In Wordpress and Drupal, you've got gobs of information available through official channels like api.drupal.org and wordpress.org. I personally like Wordpress's documentation better overall than Drupal's, but when either system's documentation comes up lacking I can turn to Google.

Installation

My first stop was to head to Joomla! and download the release that's used on the production site. It was a quick download and install. The first time I did it though, I got stuck in some weird loop where it didn't think I deleted the install folder. I ended up having to remove all the files, dump them back from the install tarball, and then delete the install folder again. This second time it worked.

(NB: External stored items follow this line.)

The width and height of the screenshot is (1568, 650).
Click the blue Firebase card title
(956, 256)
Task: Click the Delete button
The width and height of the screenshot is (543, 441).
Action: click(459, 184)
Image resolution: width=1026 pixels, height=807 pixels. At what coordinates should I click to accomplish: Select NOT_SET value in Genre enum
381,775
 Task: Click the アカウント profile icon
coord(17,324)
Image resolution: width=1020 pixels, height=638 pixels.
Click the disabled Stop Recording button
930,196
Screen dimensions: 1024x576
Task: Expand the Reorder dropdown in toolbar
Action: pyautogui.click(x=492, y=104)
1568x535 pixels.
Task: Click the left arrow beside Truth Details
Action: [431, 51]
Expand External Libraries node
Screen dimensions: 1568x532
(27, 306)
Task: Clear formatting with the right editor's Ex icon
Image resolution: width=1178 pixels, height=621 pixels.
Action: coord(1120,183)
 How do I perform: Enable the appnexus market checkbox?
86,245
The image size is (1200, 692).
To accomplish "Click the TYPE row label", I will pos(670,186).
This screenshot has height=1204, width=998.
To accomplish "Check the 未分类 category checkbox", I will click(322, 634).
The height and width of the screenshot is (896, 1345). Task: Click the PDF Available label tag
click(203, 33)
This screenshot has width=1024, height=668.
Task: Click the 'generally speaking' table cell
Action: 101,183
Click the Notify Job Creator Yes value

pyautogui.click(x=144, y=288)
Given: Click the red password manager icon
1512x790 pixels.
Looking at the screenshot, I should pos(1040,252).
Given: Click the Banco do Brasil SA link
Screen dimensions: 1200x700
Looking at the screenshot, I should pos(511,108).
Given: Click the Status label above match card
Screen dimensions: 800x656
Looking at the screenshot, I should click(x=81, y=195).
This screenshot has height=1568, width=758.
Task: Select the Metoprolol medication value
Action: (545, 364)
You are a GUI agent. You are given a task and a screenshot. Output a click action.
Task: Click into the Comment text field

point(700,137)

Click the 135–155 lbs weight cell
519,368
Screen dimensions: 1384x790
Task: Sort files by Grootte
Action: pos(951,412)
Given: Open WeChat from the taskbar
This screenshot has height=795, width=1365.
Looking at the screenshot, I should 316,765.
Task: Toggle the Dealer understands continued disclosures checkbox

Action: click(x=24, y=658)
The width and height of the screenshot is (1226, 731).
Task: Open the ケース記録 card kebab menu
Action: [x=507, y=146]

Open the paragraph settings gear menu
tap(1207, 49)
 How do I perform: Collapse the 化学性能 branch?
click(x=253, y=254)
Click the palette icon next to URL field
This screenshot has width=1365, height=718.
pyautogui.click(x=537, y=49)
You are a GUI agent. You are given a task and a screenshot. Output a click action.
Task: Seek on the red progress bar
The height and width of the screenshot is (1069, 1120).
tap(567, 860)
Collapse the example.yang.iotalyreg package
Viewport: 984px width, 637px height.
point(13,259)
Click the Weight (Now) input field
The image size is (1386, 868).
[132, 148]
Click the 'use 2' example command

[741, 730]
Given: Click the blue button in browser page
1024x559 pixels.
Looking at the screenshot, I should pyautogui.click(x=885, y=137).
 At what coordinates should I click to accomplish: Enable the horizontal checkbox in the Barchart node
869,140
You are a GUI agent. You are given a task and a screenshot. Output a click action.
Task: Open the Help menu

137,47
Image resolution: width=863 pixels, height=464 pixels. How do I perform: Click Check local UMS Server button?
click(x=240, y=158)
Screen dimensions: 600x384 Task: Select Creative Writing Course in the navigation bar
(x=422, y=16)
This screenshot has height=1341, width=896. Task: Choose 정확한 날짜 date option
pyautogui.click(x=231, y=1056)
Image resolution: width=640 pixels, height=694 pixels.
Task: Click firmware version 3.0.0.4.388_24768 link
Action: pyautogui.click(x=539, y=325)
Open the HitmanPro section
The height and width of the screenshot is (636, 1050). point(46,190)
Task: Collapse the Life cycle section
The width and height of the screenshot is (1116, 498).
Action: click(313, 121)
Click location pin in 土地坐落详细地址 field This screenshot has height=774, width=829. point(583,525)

Plugins, Modules, and Components, Oh My!

The next step was to start looking at the documentation. Much to my chagrin, I found out Joomla! had three different types of extentions - Plugins, Modules, and Components. Saying "I want to build an extension" was not enough, I had to figure out which kind to build. According to a forum post I found, I would need a component as I wanted to build a multi-page extension to interact with the user (as opposed to something like a sidebar block).

I turned to Google to find some tutorials on building a Component. It started to quickly break down from there. Joomla! was on version 2.5, but I couldn't find any tutorials for 2.5. Directions for 1.7 mostly pointed me to 1.5 documentation with links to 1.6 migration notes. Not what I wanted. Seeing the internet was not going to help me, I went to a few book sites to see about getting an ebook. I ended up in the same boat - lots of 1.5 and 1.6 stuff, but no books within the last year or so.

What few things I found for 2.5 were not helpful. Most of them detailed the install file and how to install the extensions. They were not much help.

The Most Annoying MVC Ever

I eventually stumbled upon a detailed tutorial on building an MVC Component. I didn't find out until later that it was for 1.5, but it was at least detailed. It was just "Hello World", but it went through building an component from end-to-end.

I'm going to just say it - Joomla!'s MVC architecture is confusing and annoying. It's naming conventions and autoloading are just odd when compared to most PSR-0 applications. This gets even worse when you consider that most of the file names don't match the classes that they have inside of them.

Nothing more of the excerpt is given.